These are quotes from individuals I have debated with, asked questions. Yes, we have heard such sentiments myriad of times. And yet, in the context of the Language Movement, there is the history, the finesse captured in the terms 'ápon' and 'nationalism' that prompts me to pen a few words, brood on Ekushey Bhasha Andolon. On Falgun 8, 1359 (February 21, 1952), demonstrators on Dhaka University campus protested the 'Urdu only policy' and demanded the then government to recognize Bangla as one of the official languages. Bullets were fired by the police to halt the protest, killing several students and activists.
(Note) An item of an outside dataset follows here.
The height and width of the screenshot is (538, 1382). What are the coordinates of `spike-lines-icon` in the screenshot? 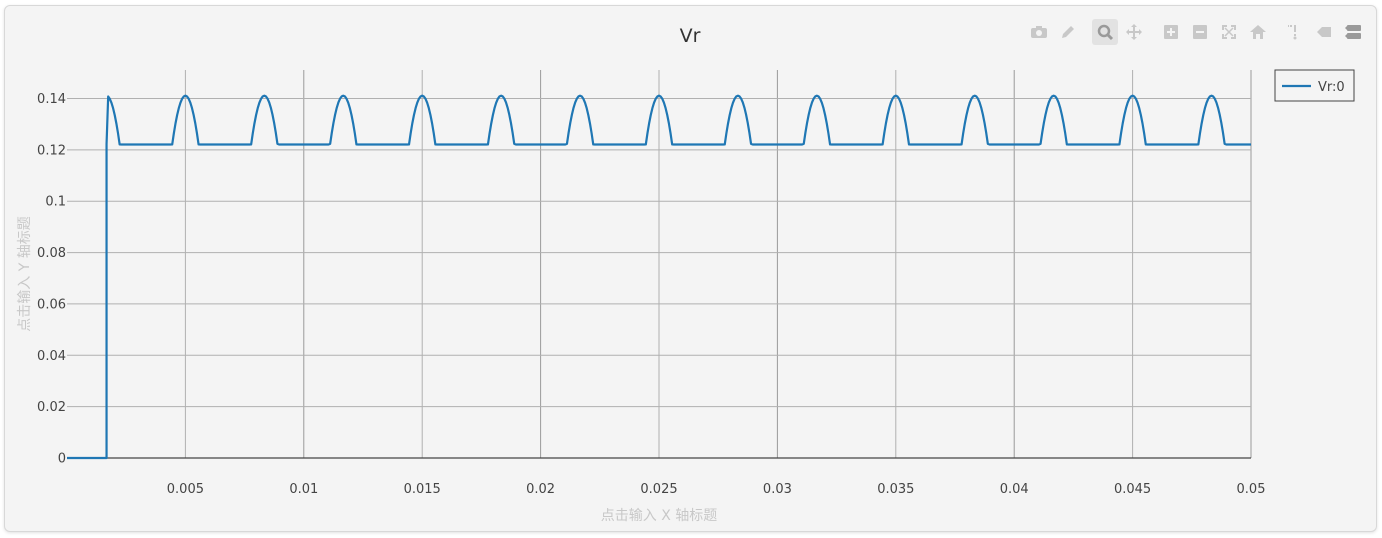 It's located at (1292, 32).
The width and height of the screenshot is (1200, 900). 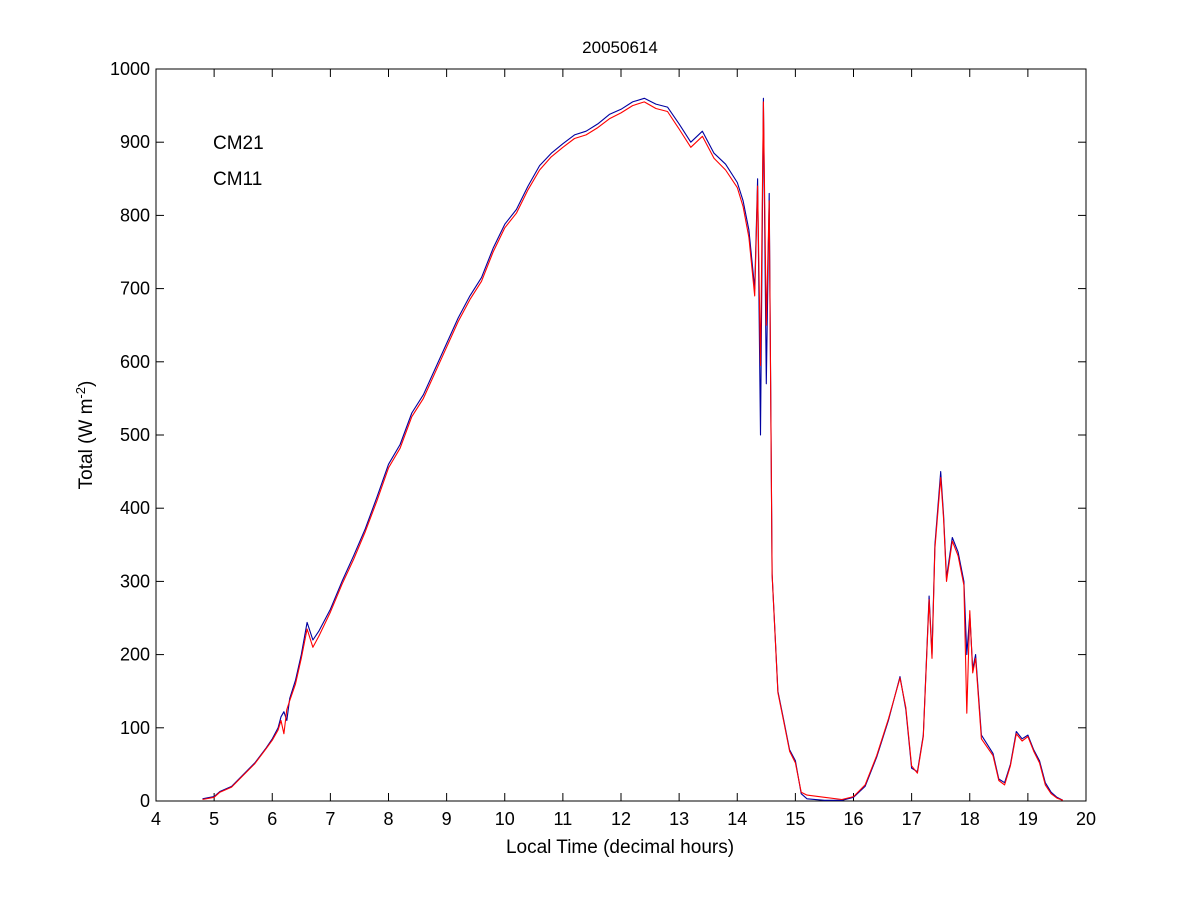 What do you see at coordinates (135, 581) in the screenshot?
I see `y-tick-label: 300` at bounding box center [135, 581].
This engagement ushered the Language Movement to the forefront, provoking long term civil unrest, which eventually forced central government in 1956 to enact legislation granting Bangla language its official status.

This violent episode gave birth to an image so compelling that it served as the catalyst in shaping mood of the nation into oneness, one people; moving away from the makings of past colonial decision-makers of being a nation grounded in religious precepts. The incident cemented language attitudes and identity strategies in a manner that till to-date cannot neglect the social and political forces which shaped language-nation relationship.

As a nation of unique culture with a distinct sense of nationalism, every year on February 21 we re-create that unified character which proudly announces: I am my language --- a powerful dimension of personal and social identity. The conventions, the contents, and symbolic meanings of our language create an intricate correspondence between internal (as a Bangladeshi), and external interpretation of the identity of our people (as a nation). True, language is more than the repertoire of shared programs and practices. It is the connector that validates our sense of nationalism: the shared feeling of pride and socio-cultural experiences.

However, nationalism and language are both dynamic notions depending on time and place in history. Today, ever so gradually and with quiet persistence in the discourse of language loyalty the old proposition has resurfaced: is our language unique to our people? Do we or should we 'Islamize' our language so it resonates our uniqueness? Reflects 'our kind' of nationalism? Thus 'Islamizing' the language would anchor the 'right essence' of loyalty in our hearts? Such assertions are obviously very socio-politically loaded.

The codification of a written language with 'right kind of' words is a complex one; it is not only a consequence of the combination of political and cultural power, it is also a matter of being attentive to the shared phonological, lexical, morph syntactic linguistic features of the language. Before we rush head-on into the debate the pundits need to educate us on this not so simple matter. Language simply does not stand for literary narratives. For us, the general people, perhaps it suffices to say that a writer writing in Bangla does not reconfigure the language boundaries; rather it is through the implicit condition of capturing the symbolism of our culture that a trail is set toward representing our national identity and building our sense of nationalism. We have schools where Bangla is taught as a language and in others it is the medium of instruction.

We need both, and let the foundations of 'proper Bangla' be laid there. Instead of initiating a 'language cleansing' movement, perhaps we should celebrate the fact that vignettes of our culture do indeed filter into our literature, defining the integrity of our language, and thus get anchored. Needless to say, simply 'soil-right,' 'birth-right,' 'language-right' does not lead to the perception of nationalism; neither is it the awakening of a nation to awareness by virtue of one incident; rather it is also the benign everyday construction of a sense of national identity through the inconspicuous symbols of fairy tales, folklore, arts and crafts, the countryside, the regional differences, and yes, even the etiquettes that invent and reinvent a nation. It is this collage that is held together, expressed, codified, practiced, and indeed captured through language that generates the unique oneness.

Another popular concern is the role of the media in muddling the Bangla language! The worrisome issue is the heavy intrusion of local dialects on TV sitcoms and radio programs. We need to remind ourselves that the 'speech communities' of Barisal, Noakhali, Sylhet, Chittagong, Dinajpur and other areas practice no more than regional accents - varieties of the same language. Their particular phonological and prosodic markers simply constitute accents which in a linguistic sense are not varieties of language that are distinct from each other by grammatical and syntactic criteria.

Perhaps a speaker from Tangail may not fully understand a speaker from Chittagong (!), yet they operate within the common language script. Language is indeed an abstract construct, based in part on linguistic canons, but more importantly on socio-psychological factors. So, should we be concerned that such regional accents are a threat to our language? The key to distinguishing a language from a classification lies more often than not in socio-political conventions. Perhaps a discussion for another day?

I would rather our language experts expand on the linguistic technicalities so our sentiments do not run amuck on such sentimental issues. I, for one, wish to contemplate on Billing's assertions that "a language (dialects, regional accents) will die for want of regular users, so a nation must be put to daily use." The variety is our uniqueness, the fabric of our national identity, one of the foundations of nationalism. It is time we celebrated inclusion, preserved the variation. Luckily, our culturally conscious community is already in that mode.

I humbly sign off by saying I am multilingual, and yet my dreams always speak to me in my mother tongue. I share with my children the folk-tales that paint the magic of our language for them. To us, our language is lyrical and amader ápon, a clear validation of our identity, our roots.